* Cel ćwiczenia: Powtórz bez żadnych zmian wszystkie wiersze każdego z poniższych rekordów. Obrazy pomiń w odpowiedzi.

#### Materiał do przetworzenia

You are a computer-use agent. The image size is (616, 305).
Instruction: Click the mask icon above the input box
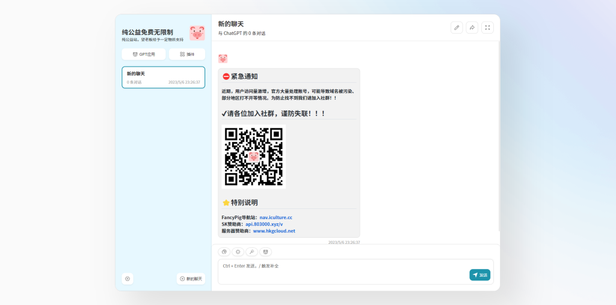pyautogui.click(x=266, y=252)
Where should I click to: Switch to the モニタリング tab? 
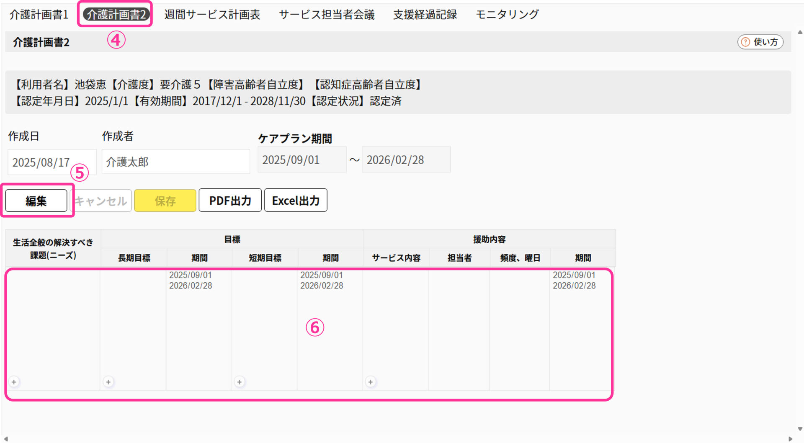click(507, 15)
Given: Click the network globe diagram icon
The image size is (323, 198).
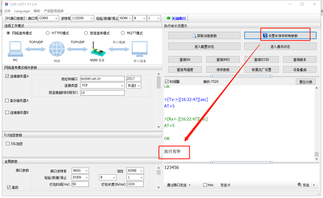Looking at the screenshot, I should tap(57, 49).
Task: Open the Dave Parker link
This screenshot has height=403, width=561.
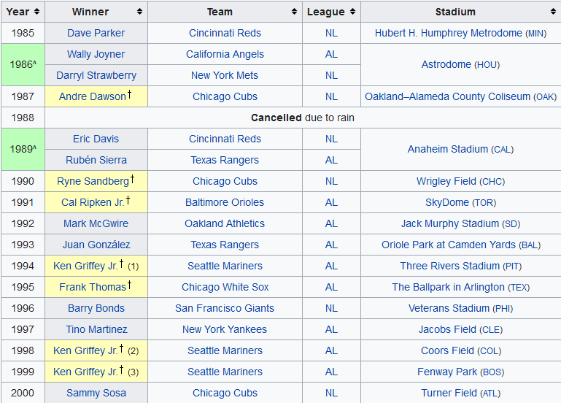Action: [x=96, y=33]
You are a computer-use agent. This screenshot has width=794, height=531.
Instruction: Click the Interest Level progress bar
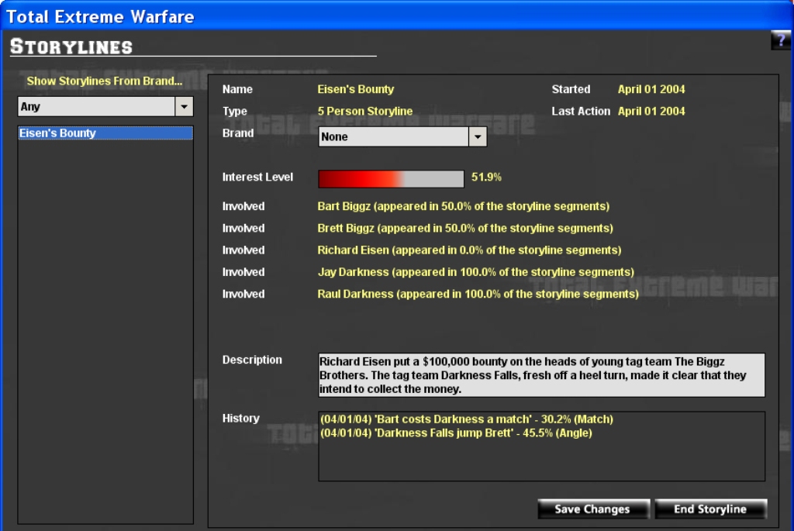(x=391, y=178)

########

* Wynik zadania:
You are a computer-use agent. The image size is (616, 305).
Instruction: Click the mask icon above the input box
pyautogui.click(x=266, y=252)
Where should I click to: Switch to the モニタリング tab? 
click(507, 15)
Given: Click the network globe diagram icon
The image size is (323, 198).
Looking at the screenshot, I should tap(57, 49).
Task: Open the Dave Parker link
This screenshot has height=403, width=561.
Action: [x=96, y=33]
You are a computer-use agent. This screenshot has width=794, height=531.
Instruction: Click the Interest Level progress bar
(x=391, y=178)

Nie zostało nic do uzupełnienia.